微生物ゲノム

NGSがエボラ出血熱との闘いで研究者を支援

ゲノム研究により、研究者は感染拡大を追跡し、ウイルスの急速な変異率を理解することができます

NGSがエボラ出血熱との闘いで研究者を支援
2015年5月14日

エボラウイルスの感染を阻止する取り組みは、臨床医、公衆衛生エンジニア、疫学者など、幅広い専門家からのインプットを必要としていました。しかし、エボラウイルスを軌道に乗せて阻止するには、最も基本的なレベルでウイルスを理解する必要があります。研究者たちは現在、イルミナのHiSeqシステムやMiSeqシステムなどの次世代シーケンサー(NGS)プラットフォームを使用して、ウイルスの遺伝構造を理解しています。ウイルスに感染した人から採取したサンプルのディープシーケンスにより、迅速な変異率など、多くの秘密が明らかになりました。

ハーバード大学のコンピューター遺伝学者であるPardis Sabeti博士と、ハーバード公衆衛生大学院の感染症客員教授であり、ナイジェリアのオサン州イード市にあるRedeemer’s University for Genomics of Infectious Diseases(ACEGID)のアフリカンセンターオブエクセレンスのディレクターであるChristian Happi博士は、この1年間の大半をHiSeqシステムを使用して、このウイルスがどのように拡散し、時間とともに変化するかを把握してきました。

その結果、エボラは2004年に中央アフリカと東アフリカの歴史的な家から西アフリカに初めて移住しました。ウイルスがヒトからヒトに移動し、同じ宿主内で増殖したとしても、相当な遺伝的変異がありました。

“1つのコンセンサスウイルスシーケンスではなく、個人で変異したウイルスの何千もの異なる遺伝子スナップショットを発見しました”とSabeti博士は述べました。

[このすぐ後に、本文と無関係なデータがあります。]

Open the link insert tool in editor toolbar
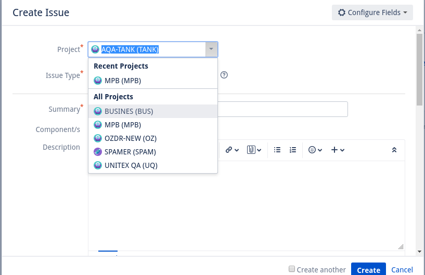The width and height of the screenshot is (425, 275). [232, 150]
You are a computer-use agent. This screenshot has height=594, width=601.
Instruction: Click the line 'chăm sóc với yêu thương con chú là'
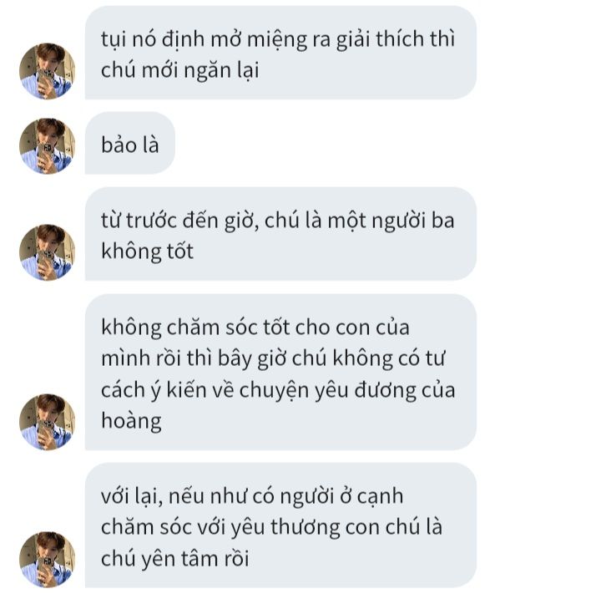[x=272, y=527]
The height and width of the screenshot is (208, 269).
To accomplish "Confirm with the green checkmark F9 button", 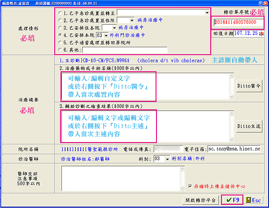I will (232, 199).
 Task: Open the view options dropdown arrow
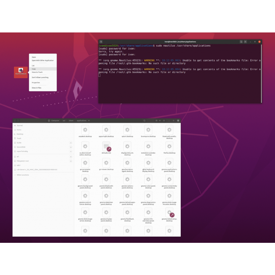tap(160, 121)
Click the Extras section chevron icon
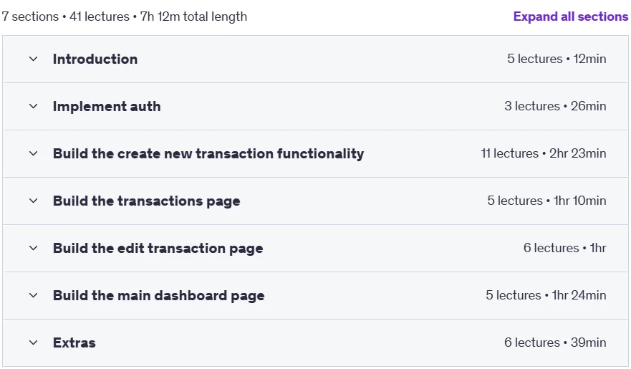Image resolution: width=631 pixels, height=369 pixels. (x=34, y=342)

また、このウイルス株は、動物の貯留槽からヒトに1回しか飛び出さない可能性も示しましたが、1回の漏出によりヒトからヒトへの伝播の連鎖が持続することが明らかになりました。2014年10月、別のサイエンティストグループがエボラの伝染チェーンをギニアの幼児まで追跡しました。

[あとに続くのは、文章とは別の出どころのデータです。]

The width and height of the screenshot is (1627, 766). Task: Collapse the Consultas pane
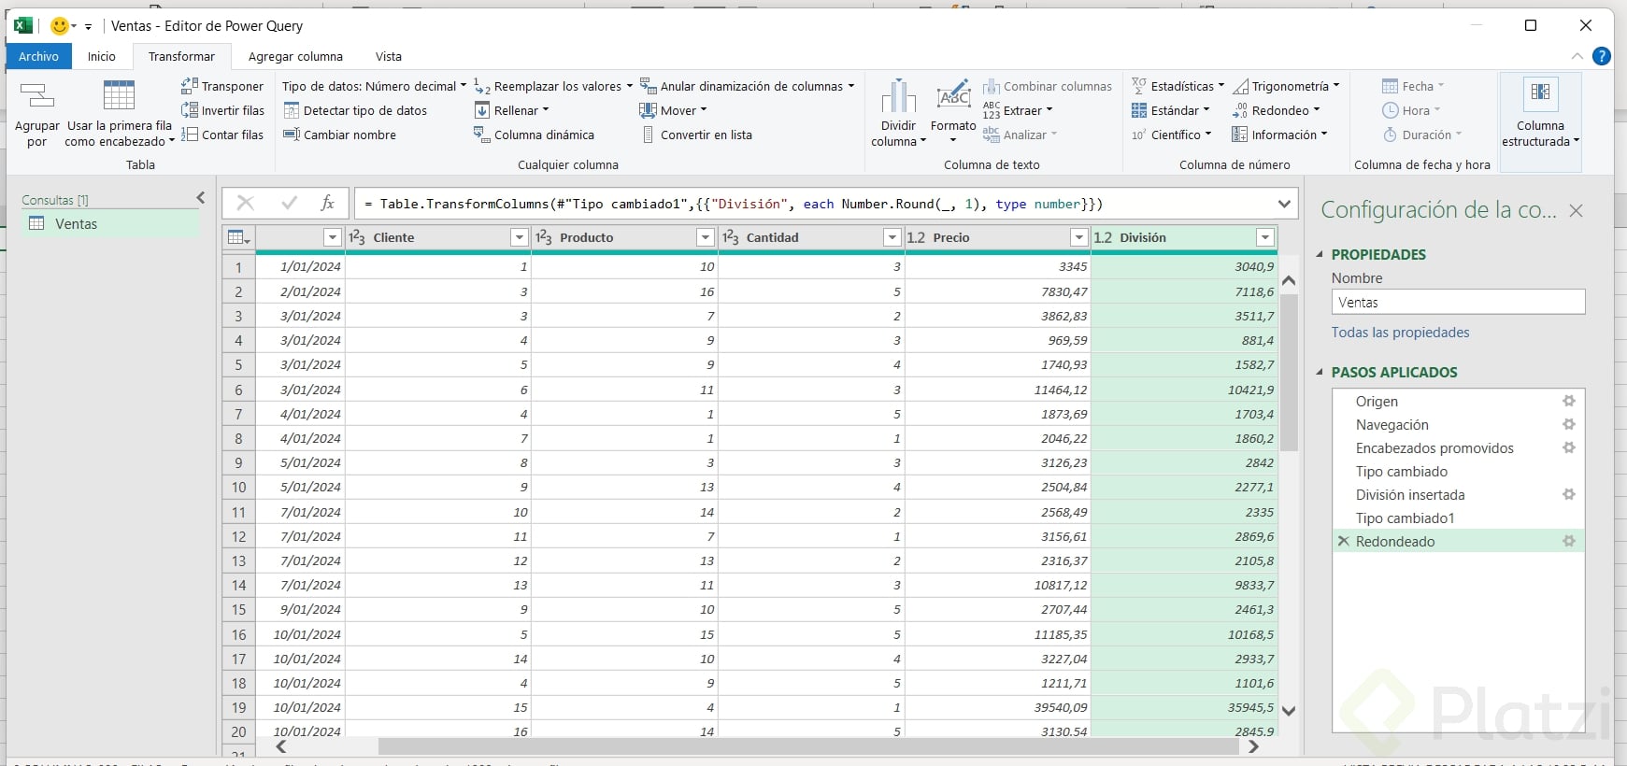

もし、これらの感染拡大がそれぞれ独立しており、遺伝的に関連しておらず、同じ進化樹に由来するものであったとしたら、自然の貯水池と環境からのさまざまな侵入の結果とは異なる感染であると考えていたかもしれません。しかし、これらの感染拡大は時間的に密接に関連しており、接触者追跡はそのことを裏付けています。これは、1つの長いウイルス感染チェーンにおける単一の事象であることが示唆されました。

これらの結果から、疾患の蔓延を予防するための接触者追跡の重要性が確認されました。ウイルスは継続的に環境から再導入されていないため、疫学者は、人々がウイルスを相互に感染させないようにできれば、感染拡大を阻止できることを知っていました。

この詳細なインタビューで、画期的な研究の詳細をご覧ください。